All'inizio della lettura non provavo grande simpatia per la protagonista (mi ricordava Merricat di Shirley Jackson o Rose de La famiglia Aubrey), ma presto mi sono resa conto che aveva molte più similitudini con Edith Crawley di Downton Abbey: anche Flavia vive in una famiglia nobiliare e antica, attaccata alle vecchie tradizioni e, forse, non troppo pronta ad adeguarsi ai tempi che cambiano. Flavia, invece, è la pecora nera: troppo sbarazzina e pratica per stare attenta alle buone maniere a cui tanto tengono le due sorelle, ma anche estremamente intelligente; è semplicemente diversa dalla sua famiglia, quasi una Matilda fra gli Wormwood, anche se non cattivi (non così tanto), né gretti. Alla fine del libro mi ero affezionata notevolmente alla ragazza.

Per quanto riguarda il giallo in sé, non sono rimasta proprio soddisfattissima. Ha avuto uno spazio inferiore nella storia, rispetto ai rapporti familiari di Flavia, ma soprattutto mancava di un elemento fondamentale: non c'erano quasi sospettati per il delitto.

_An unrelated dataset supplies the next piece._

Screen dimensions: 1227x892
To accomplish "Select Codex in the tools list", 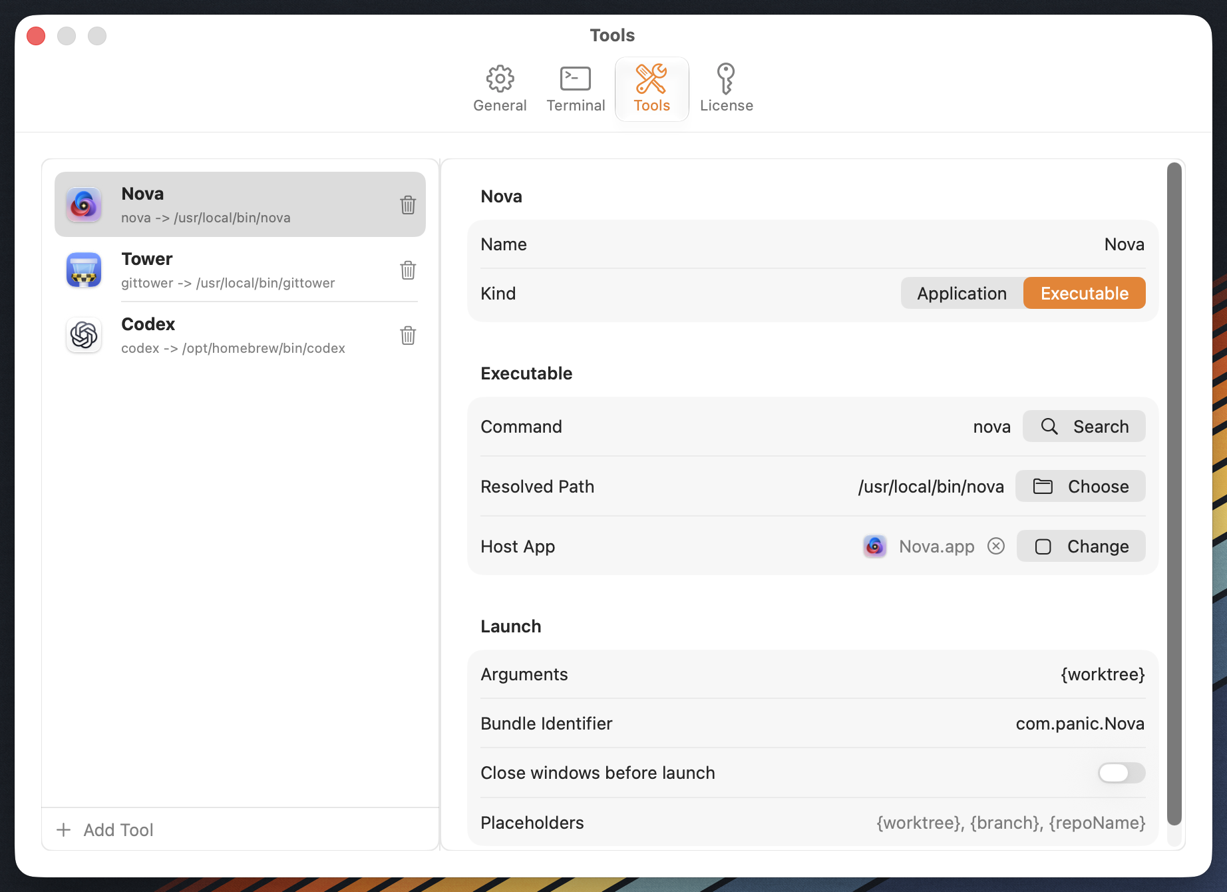I will click(240, 335).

Se posso accettare lo spazio limitato, considerando che il primo capitolo di una saga serve sempre a introdurre i personaggi, mi è dispiaciuto, però, non avere molti indiziati su cui puntare il dito nelle indagini, molto incentrate sul padre della protagonista (che si concede anche uno spiegone lunghissimo, che non ho apprezzato).

Tutto questo ha limitato il mio gradimento nella lettura? In realtà, no. La scrittura è scorrevole, piacevolissima, con l'elemento dello humor molto presente. Mi è piaciuto come sono stati descritti i personaggi e le loro relazioni, ma anche gli eventi. Il villaggio di Bishop's Lacey (e dintorni) promette di fornire un bel campionario di umanità (un po' alla Cabot Cove, se vogliamo). In effetti sono proprio gli elementi cozy di questo romanzo che me lo hanno reso così piacevole, facendomi sorvolare sulle manchevolezze già elencate e desiderare di leggere i prossimi nove libri.